Una creación periodística de Luis Pedro Toni

Oscar Martínez sobre ser actor

Sobre una mesa baja descansa un libro que reúne la obra de Alejandro Bustillo, uno de los más ilustres arquitectos argentinos, creador de las grandes residencias de las familias patricias de mediados del siglo pasado y de una serie de edificios monumentales, entre ellos, los del Museo Nacional de Bellas Artes, el Llao Lao y el Banco Nación. “En este libro vas a encontrar los planos de este edificio”, dice con indisimulable orgullo el anfitrión.

La luz diurna apenas se filtra en el interior del piso que se asoma al corazón de Recoleta. Es un departamento de líneas austeras, con cielo raso elevado, paredes color pastel y pisos de madera. Todo transmite serenidad. La decoración es delicada, ligeramente destemplada, sin marcas de una riqueza obscena; lo que abunda es el buen gusto. Desde los sillones negros, al alzar la vista, ésta se pierde en un largo pasillo en penumbras que trae la promesa de otros ambientes igualmente espaciosos; dos o tres veces, esa media luz es disuelta por la aparición fulgurante de Marina Borensztein, su mujer.

A un costado se despliega una vasta biblioteca con libros que delatan gustos personales y constituyen señas de prestigio: Borges, Paul Auster, Woody Allen, Chaplin; algunos son de pintura y fotografía; tres refieren a Marilyn Monroe, uno a Sinatra. El café huele bien, es rico, seguramente una cápsula de Nesspreso. “Sí, pero no conseguí el Roma”, se lamenta el exquisito dueño de casa.

La voz es grave, de hermosa sonoridad. El primer tramo de la conversación con Oscar Martínez conduce por azar al oficio de la crítica. Es el instante en que dos hombres dialogan educadamente sin saber aún si los aguarda una disputa o la charla que puede inaugurar una amistad.

-¿Aprendías leyendo a los críticos?

-Sí, claro. Eran gente muy culta, muy curiosa, con una jerarquía intelectual que hoy no es frecuente. Quizás algunos de ellos no conocían con precisión los mecanismos de la actuación, pero era un placer leerlos. Estoy hablando de personas como Ernesto Schoo, Edmundo Guibourg, Emilio Stevanovich. Podían resultar arbitrarios, aunque no siempre lo fueran, podían ser temidos inclusive (las críticas de Schoo en Primera Plana eran aguardadas con inquietud), pero eran de una solidez de conocimiento fuera de lo común. Pertenecían a una Buenos Aires muy distinta, perdida quizá para siempre. En esos años sesenta uno iba a algunos bares de la calle Corrientes y podía sentarse a la mesa para escuchar conversar a David Viñas. Había una ebullición cultural: se leía mucho, se veía mucho cine. Ya te contaré después los detalles, pero en esa ciudad que ya no es la llegada de Teorema, la novela de Pasolini, era un gran acontecimiento. Como lo era un estreno de Bergman o Fellini. Los best sellers pertenecían en muchos casos a los grandes nombres de la literatura latinoamericana: no sólo García Márquez o Cortázar; también vendían Alejo Carpentier o José Donoso.

◆ **TAREAS REQUERIDAS**:
(1) Enumera los autores latinoamericanos que, según la entrevista con Oscar Martínez, figuraban entre los best sellers de aquella Buenos Aires de los años sesenta.
(2) Prosigue la entrevista con Oscar Martínez a partir de su última oración.

◆ **LISTADO DE DATOS**:

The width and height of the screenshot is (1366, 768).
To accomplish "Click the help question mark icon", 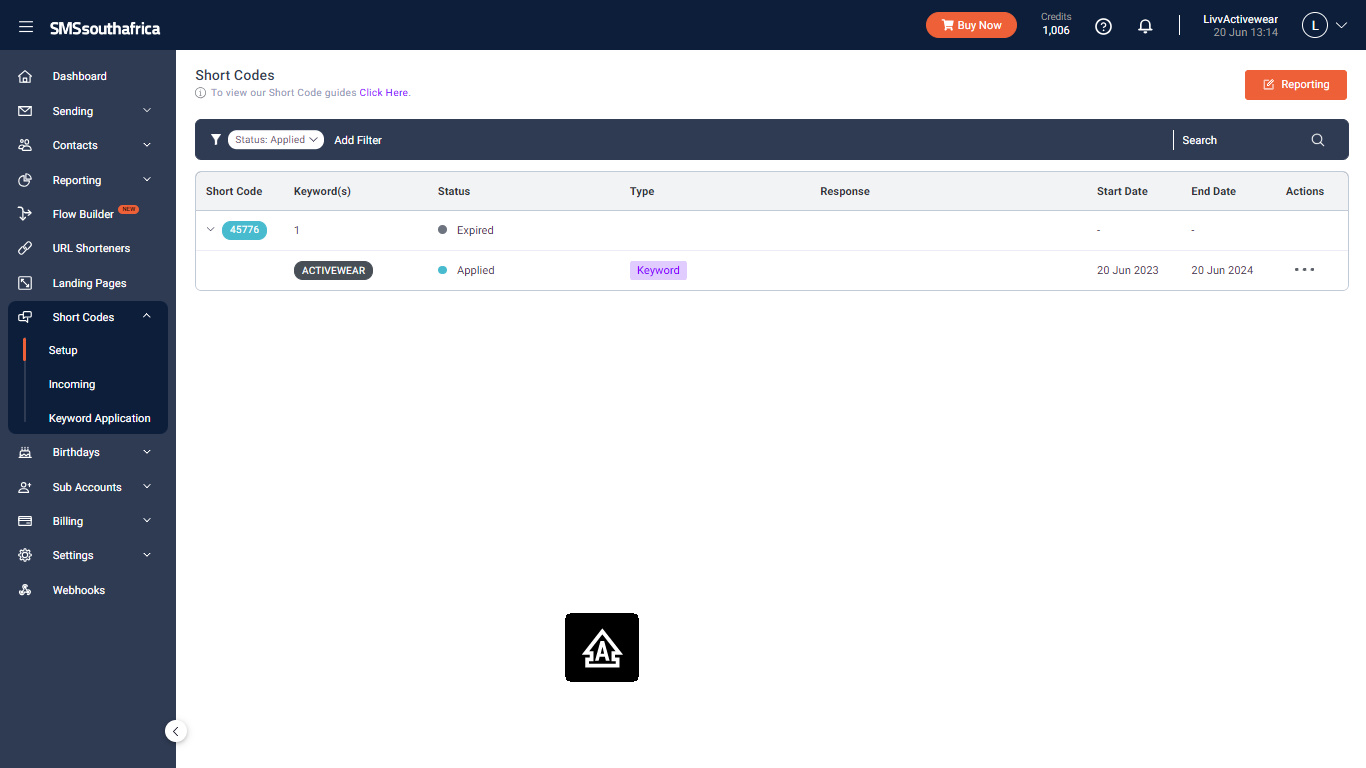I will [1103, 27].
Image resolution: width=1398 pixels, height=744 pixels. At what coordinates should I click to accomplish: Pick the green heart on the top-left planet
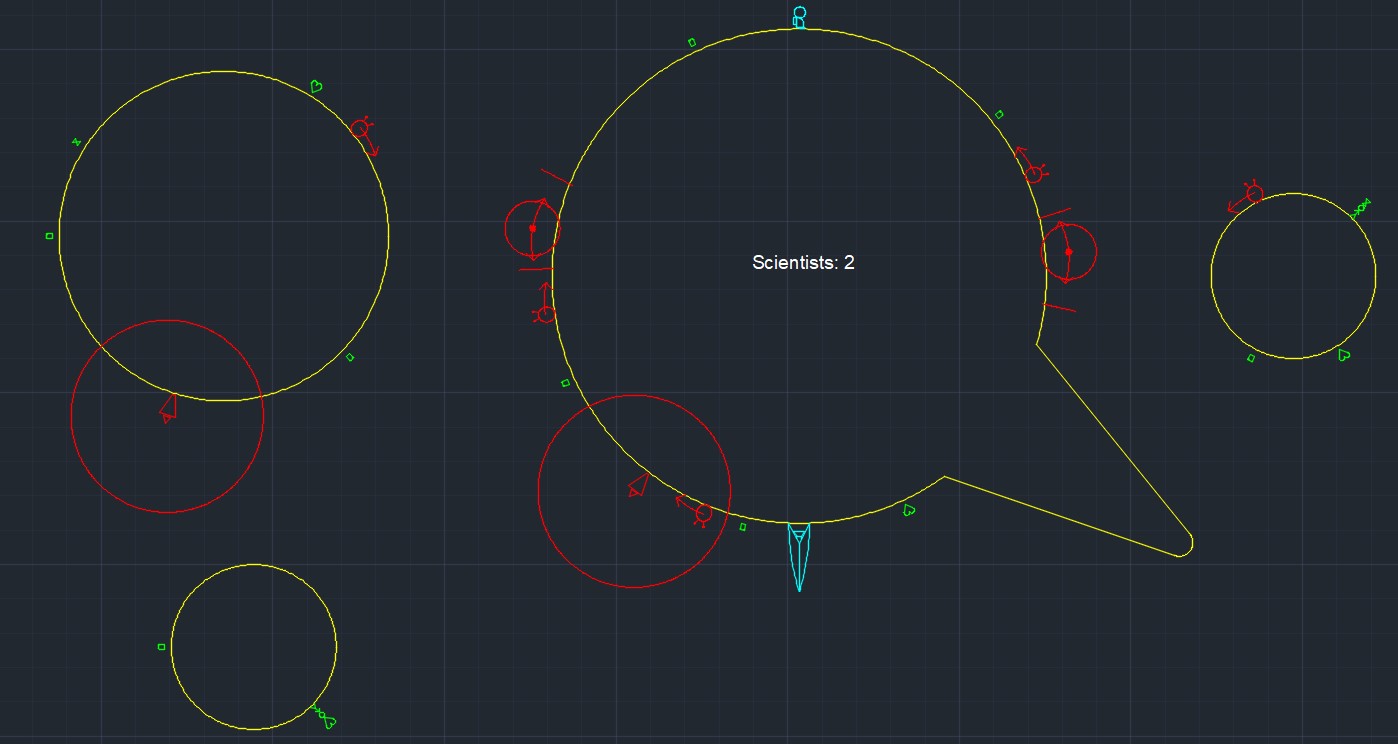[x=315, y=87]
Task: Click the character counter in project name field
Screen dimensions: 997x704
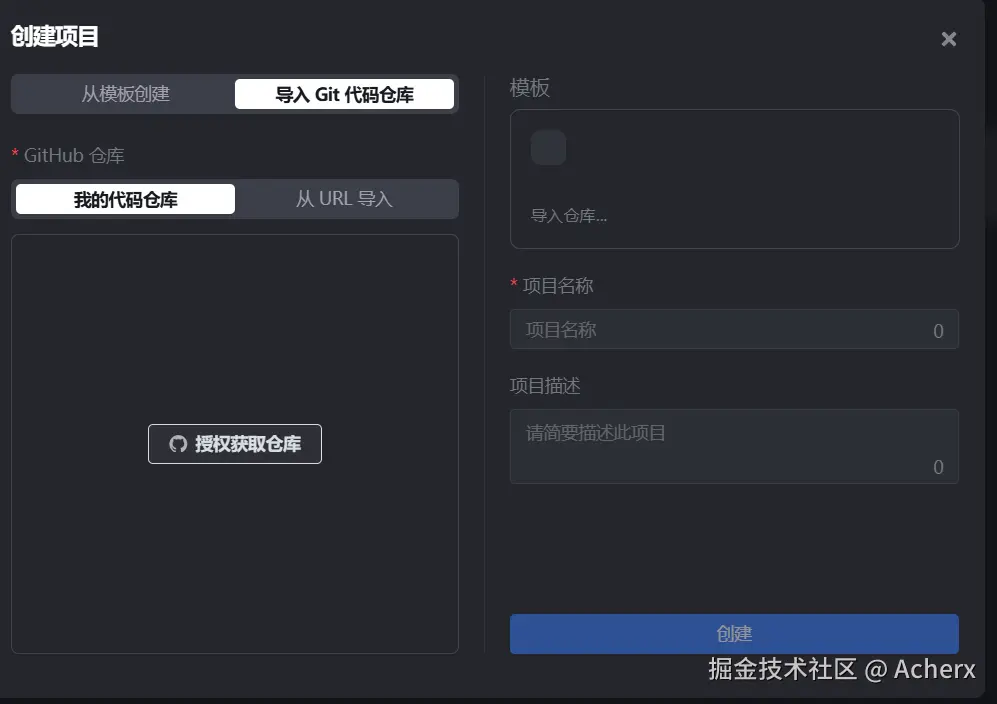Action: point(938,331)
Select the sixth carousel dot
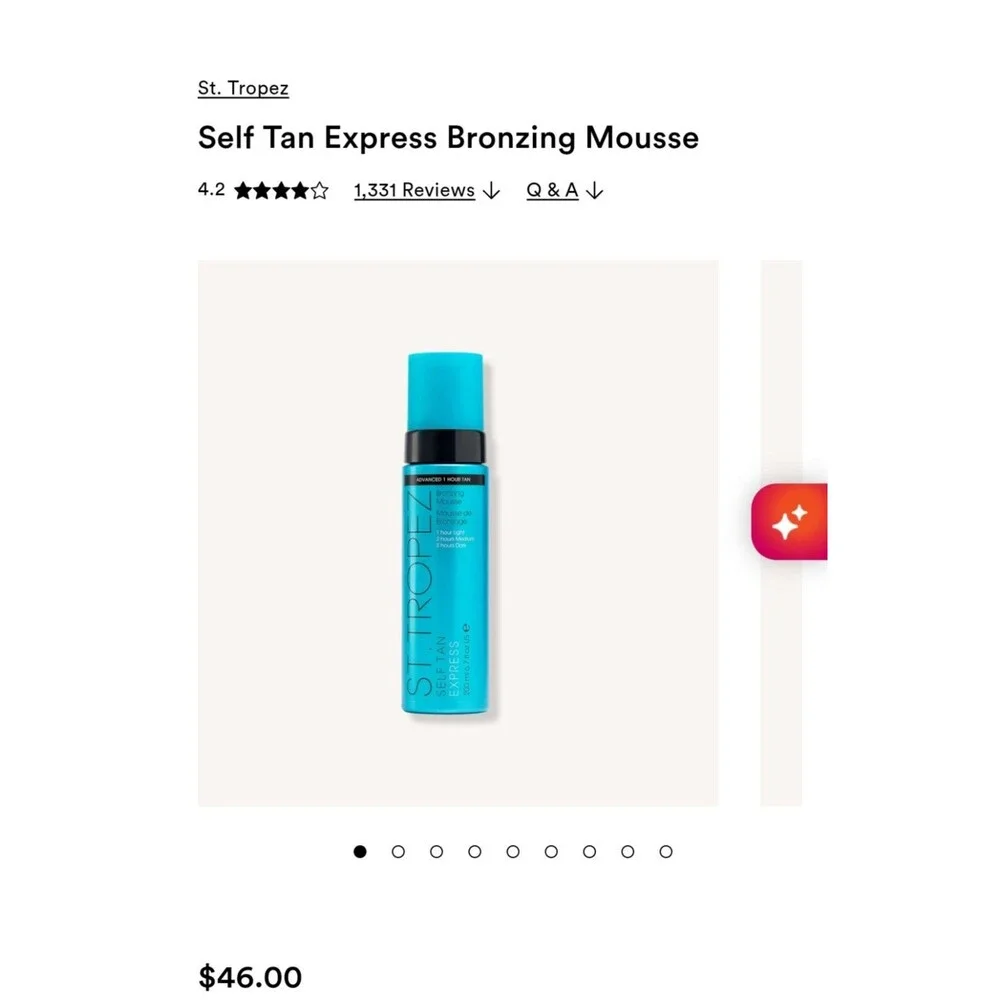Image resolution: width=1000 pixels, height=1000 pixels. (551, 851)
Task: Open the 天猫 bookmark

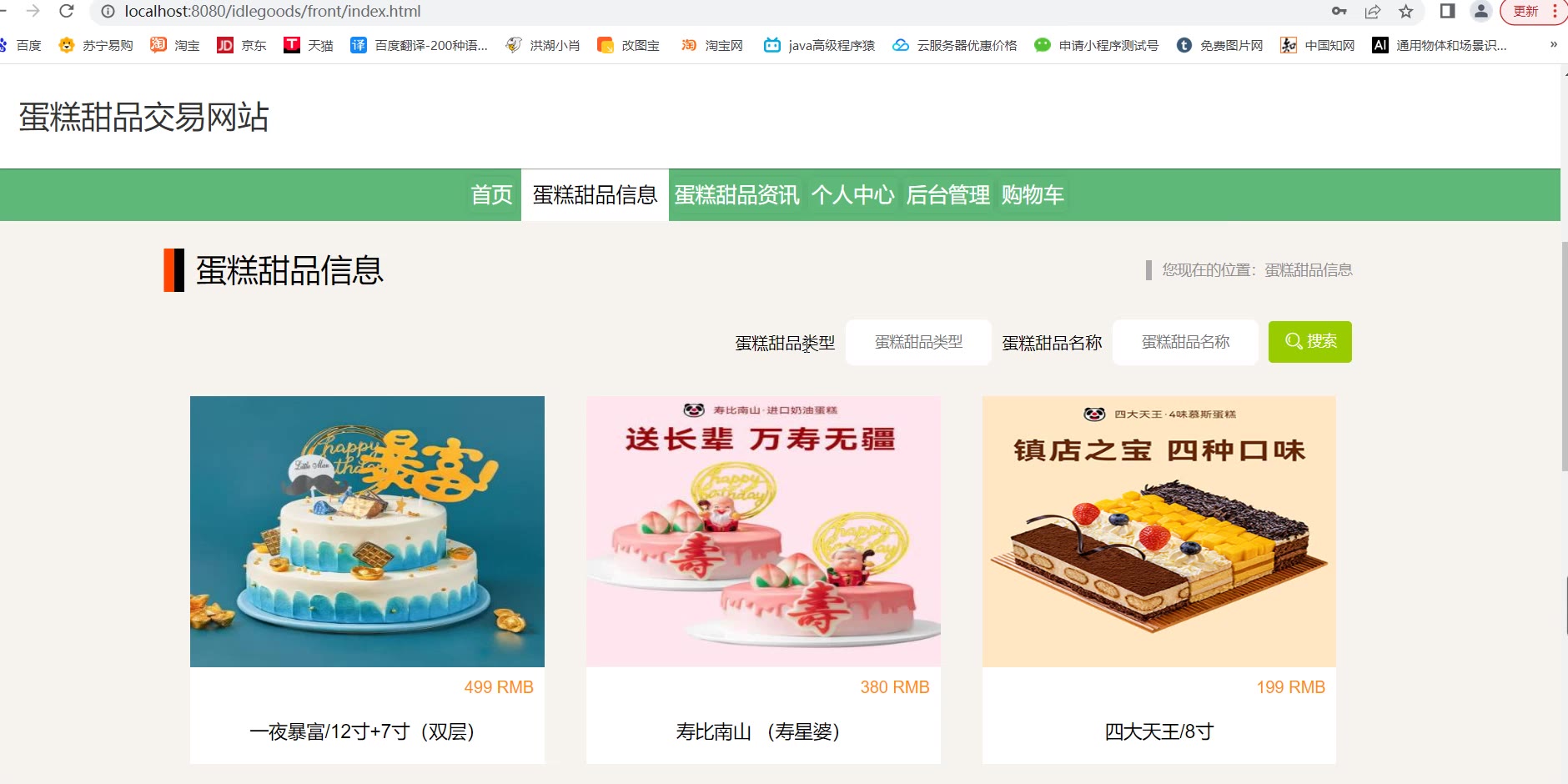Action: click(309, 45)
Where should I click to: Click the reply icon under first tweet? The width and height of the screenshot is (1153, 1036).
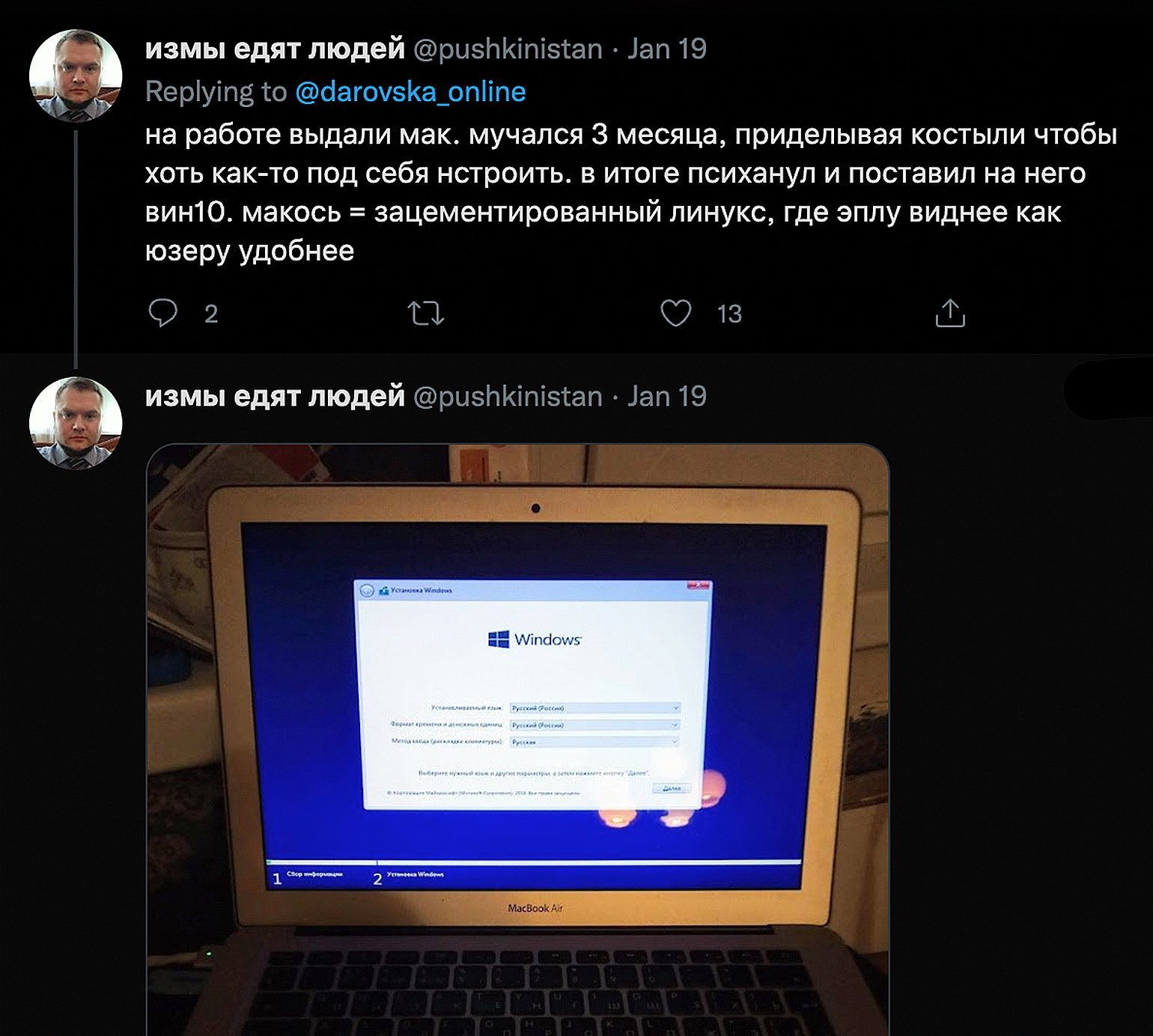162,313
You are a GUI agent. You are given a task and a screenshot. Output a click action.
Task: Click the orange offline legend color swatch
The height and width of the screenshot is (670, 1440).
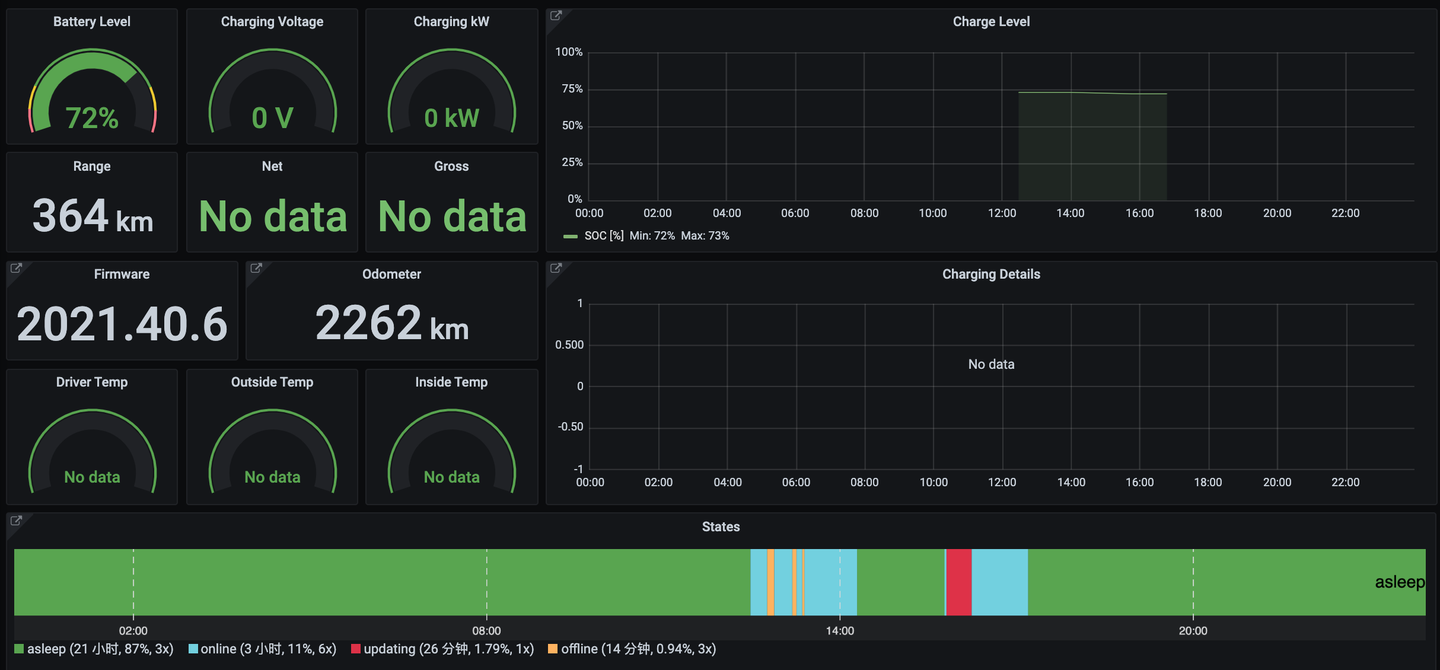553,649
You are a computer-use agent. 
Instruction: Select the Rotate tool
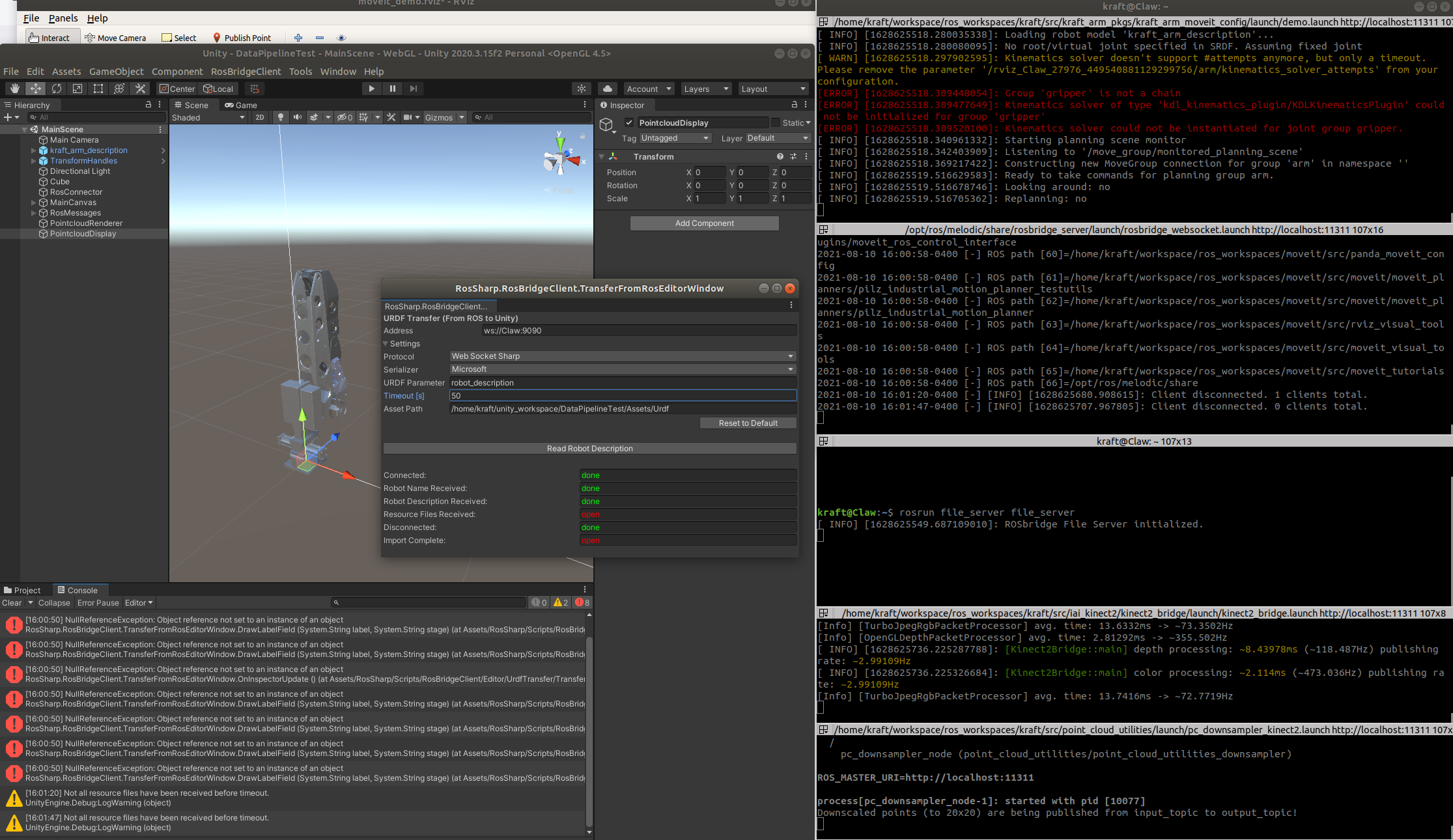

◆ **RESPUESTAS POR TAREA**:
(1)
- García Márquez
- Cortázar
- Alejo Carpentier
- José Donoso

(2)
-¿Creciste en una casa con libros?

-No. Crecí en una típica casa de clase media de la Argentina de los años 50, no acomodada, si bien nunca nos faltó nada esencial, y sin características culturales salientes. Mi padre no era consumidor de teatro, no era lector; mi madre, mucho menos. Eran gente sencilla, hijos de inmigrantes, cuyo sueño era el ascenso social y económico de sus hijos, impulsado por el estudio de carreras liberales. Ellos querían que sus hijos los superasen.

-¿Mantuviste una relación cercana con tu padre?

-No, eso sucedió cuando fui más grande. Él era un tipo medianamente afectuoso, no sabía demostrar fácilmente el cariño y la ternura. Pero era de una gran sensibilidad y extremadamente vulnerable. Una figura muy rectora para mí. Mucho más importante que lo que pude reconocer siendo un chico. A mis 40 años empezamos a mantener conversaciones de hombre a hombre. Tuve mis enfrentamientos, pero luego pude tener un vínculo amoroso con él. Hasta que no sos padre no dejás de ser hijo, y cuando dejás de ser hijo empezás a comprender ciertas cosas. Aunque yo fui padre a los 25 años, y a esa edad estaba muy lejos de poder comprenderlo como sí ocurrió después. Y de amarlo.

-¿Tu madre?

-Mi madre… La figura de mi padre, al menos de manera consciente, fue más importante que la de mi vieja. Ella era una de esas mujeres cuya vida era la casa, las tareas que ésta demandaba; obsesiva con la limpieza y con las recomendaciones que nos hacía cuando salíamos: el pañuelo nuevo, los zapatos lustrados. Había un sometimiento que ella padecía en relación con lo que suponía que era su misión en la vida, y a mí me revelaba. Pobrecita, estallé una noche a mis 17 años cuando decidí poner en palabras ese sentimiento: “¡A mí vos no me lustrás más los zapatos”, le dije con firmeza. No le gustó.

-¿Cuándo viste por primera vez a un actor?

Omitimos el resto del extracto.